Last week, the Fifth Circuit affirmed a defense verdict and the earlier dismissal of several False Claims Act claims related to the alleged off-label use and Medicare reimbursement of medical stents. The decision includes several significant rulings for FCA defendants, particularly in the Fifth Circuit. First, the court affirmed the dismissal of an anti-kickback claim because the relator had “[n]o particulars [to] show that the unidentified doctors who received the ill-defined benefits caused the hospital to use Abbott stents” and thus “never link[ed] the alleged carrots to the purchase and use of the stents at either of the hospitals.” Slip op. 6. The need to plead details showing such a “link” – or causation – is important.

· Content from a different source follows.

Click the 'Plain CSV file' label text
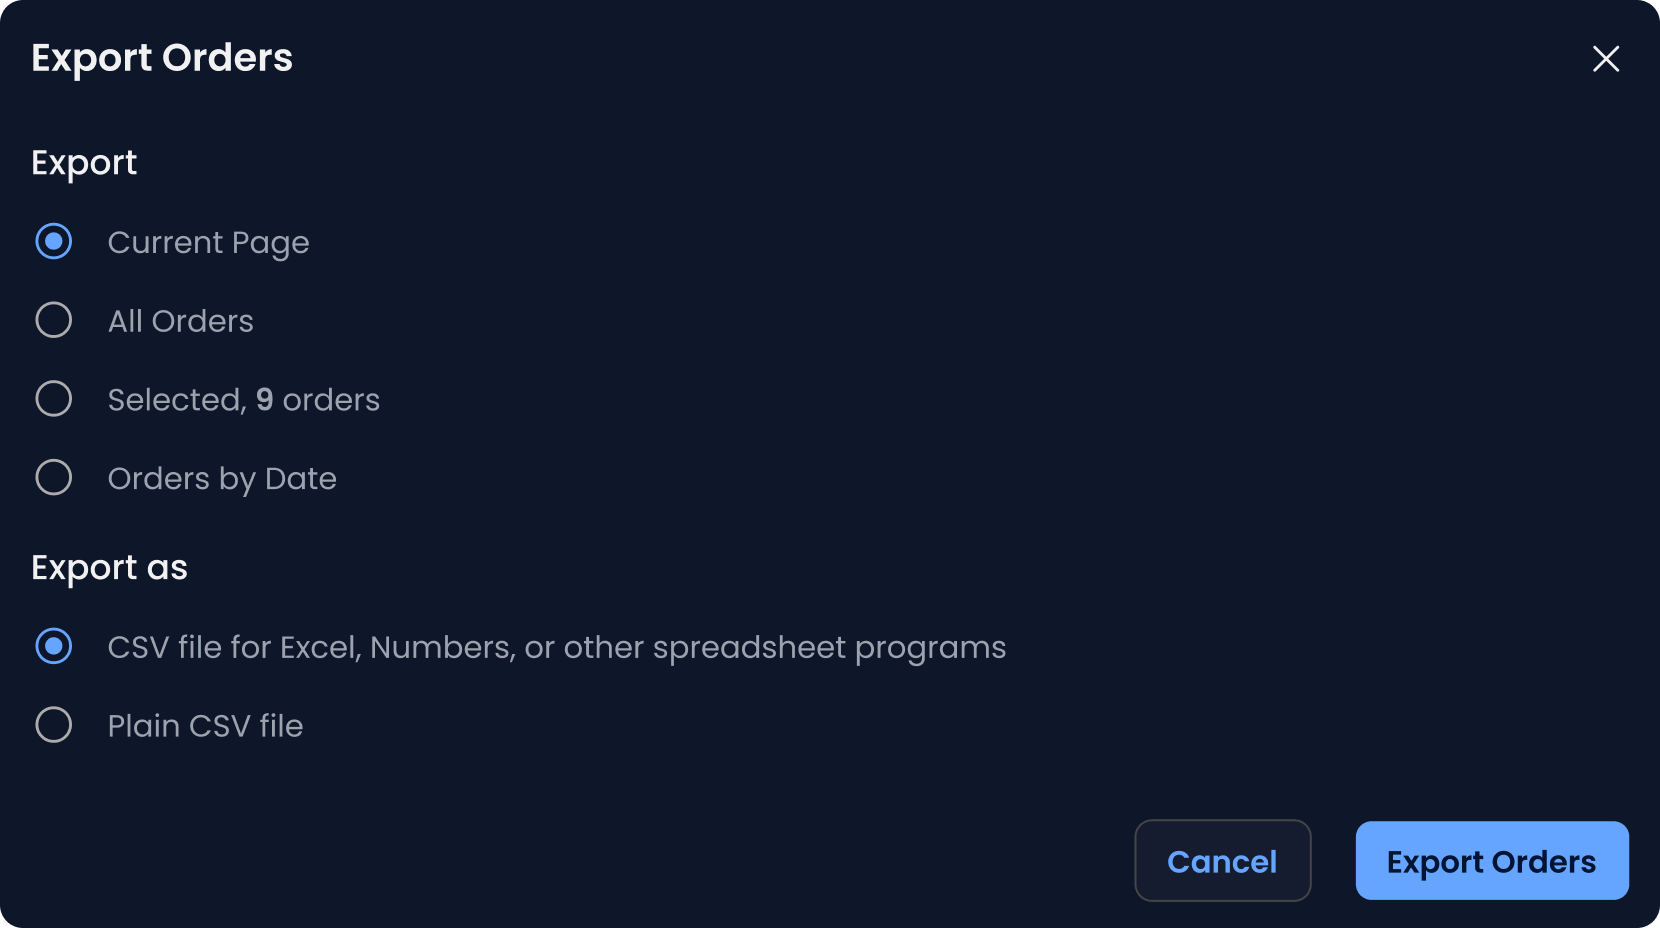 205,726
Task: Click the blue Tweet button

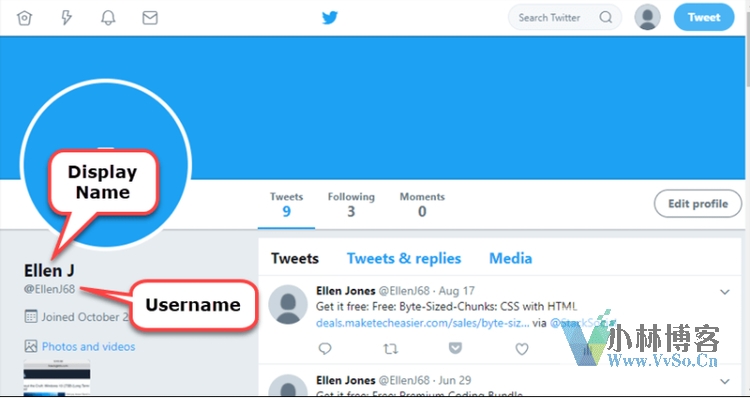Action: pyautogui.click(x=704, y=18)
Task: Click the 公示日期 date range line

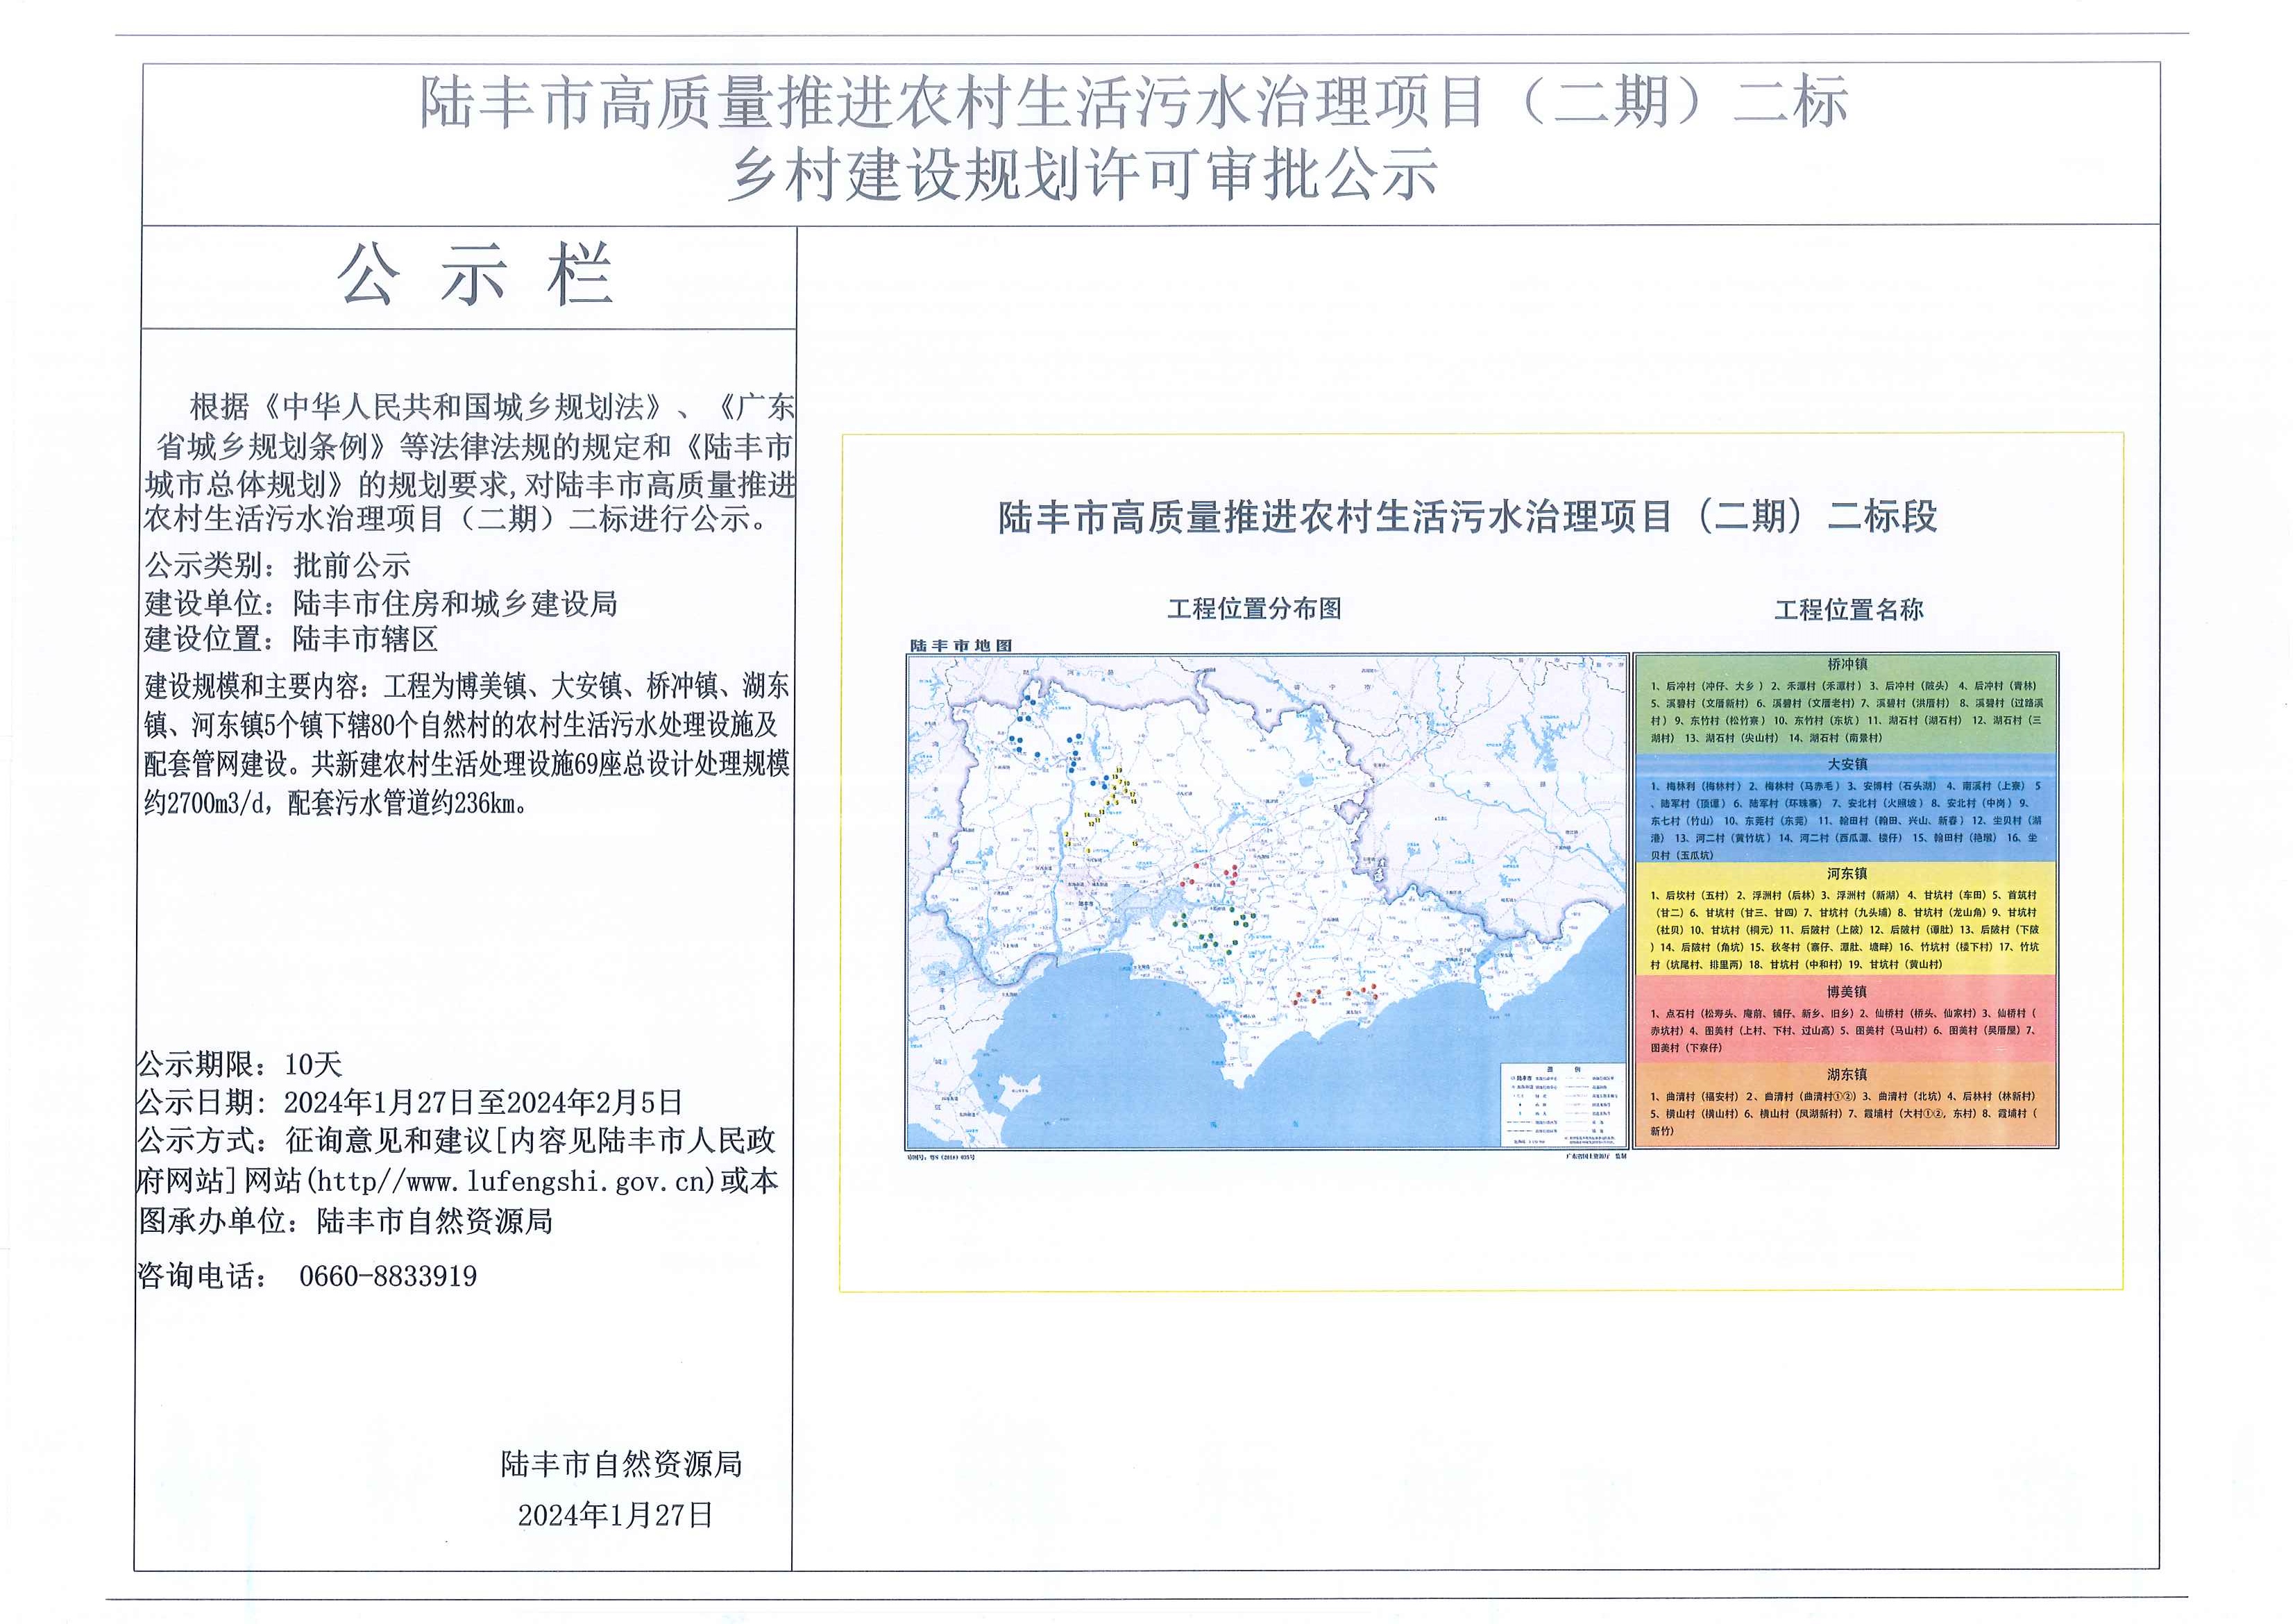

Second, under the public disclosure bar, the court affirmed both the dismissal of a false inducement claim and a decision “limiting the time frame of” a false presentment theory. Id. at 7-15. Those holdings reiterated the public disclosure bar’s reach and focus: when “the government … either has notice of the wrongdoing or gains nothing from a relator with indirect knowledge of the same facts[, a]llowing private individuals to sue … would provide an unnecessary windfall.” Id. at 8. As for whether allegations were publicly disclosed, therefore, the Court held that “contributing more of the same does not change the public character of a relator’s allegations,” even if the relator claims to “‘unearth additional instances of fraudulent conduct.’” As for the original source inquiry, the relator was not an original source for claims premised on “alleged misrepresentations to the FDA in the approval process” when he “had no involvement in, and thus no original information about, the FDA approval process.” Id. at 11. Nor was the relator an original source for the time periods before or after his employment at the defendant company. Id. at 14-15.
Finally, the court affirmed the decision rejecting two of the relator’s proposed jury instructions. The first was based on language in the Medicare Program Integrity Manual, but Court found no issue with its rejection because the manual does not have “the force of law” and is non-binding. Id. at 18-19. The second concerned a government knowledge defense, and the Court confirmed that “government knowledge can negate liability when the defendant knew not only that the statements at issue were false, but that the government knew it as well.” Id. at 20.
The case is United States ex rel. Colquitt v. Abbott Labs., No. 16-10814, – F.3d –, 2017 WL 2347091 (5th Cir. May 31, 2017), and the slip opinion is available here.